September 27, 2008 at 6:29 pm
I hate those “onslaught” times. Sometimes during those times it’s hard to remember that calmer times did exist and may even happen again in the future. I think when there’s so much of everything at once (even if some are good) and not eating/resting enough it can wear out/discourage even the most “solid”. I hope you get a little eating/resting/gardening/looking out the window time.
September 28, 2008 at 12:21 am
I am uncertain if you are talking about getting to know one another physically or emotionally and spiritually. If you are talking about emotionally and spiritually then I’d suggest a road trip with a hotel stay….a cheap hotel where there isn’t anything to do but sit around with one another and talk. On a road trip people revel the most personal things, stuff they wouldn’t otherwise say. Road trips are good for getting stuff out in the open. By nature we just open up on the road. The road has a free feeling to but the car offers safety and privacy. People naturally open up under those circumstances.
Your comment about the world not feeling solid makes total sense form a person who dissociates a lot. That comment is clear as a bell.

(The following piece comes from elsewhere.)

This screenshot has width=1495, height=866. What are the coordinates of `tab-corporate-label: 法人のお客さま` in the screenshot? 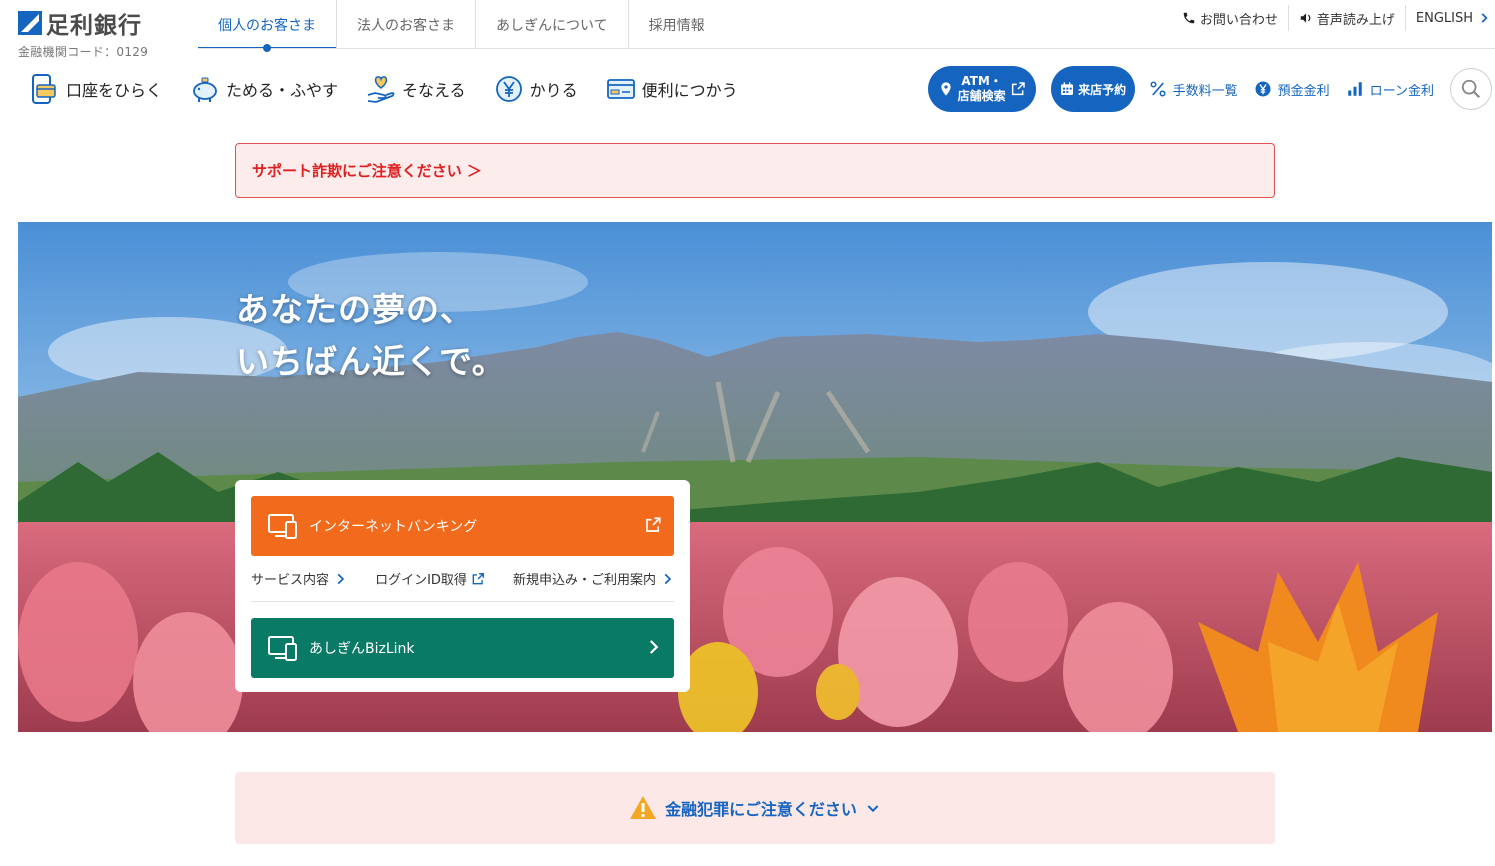 It's located at (406, 26).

My other thought is this, if you’re talking about not knowing your body physically and sexually then my thought is that the issue is one of PTSD. Fortunately there are tons of PTSD manuals but time and a heck of a lot of work will have to go into the healing process of “knowing” and being comfortable with that knowledge.
until again,
Austin
September 30, 2008 at 3:12 pm
Thanks for all these good thoughts, everybody. Here’s to calmer and more solid-feeling times!
I think there’s a whole lot of connecting with my SO and self that could be worked on, in all the ways you all describe.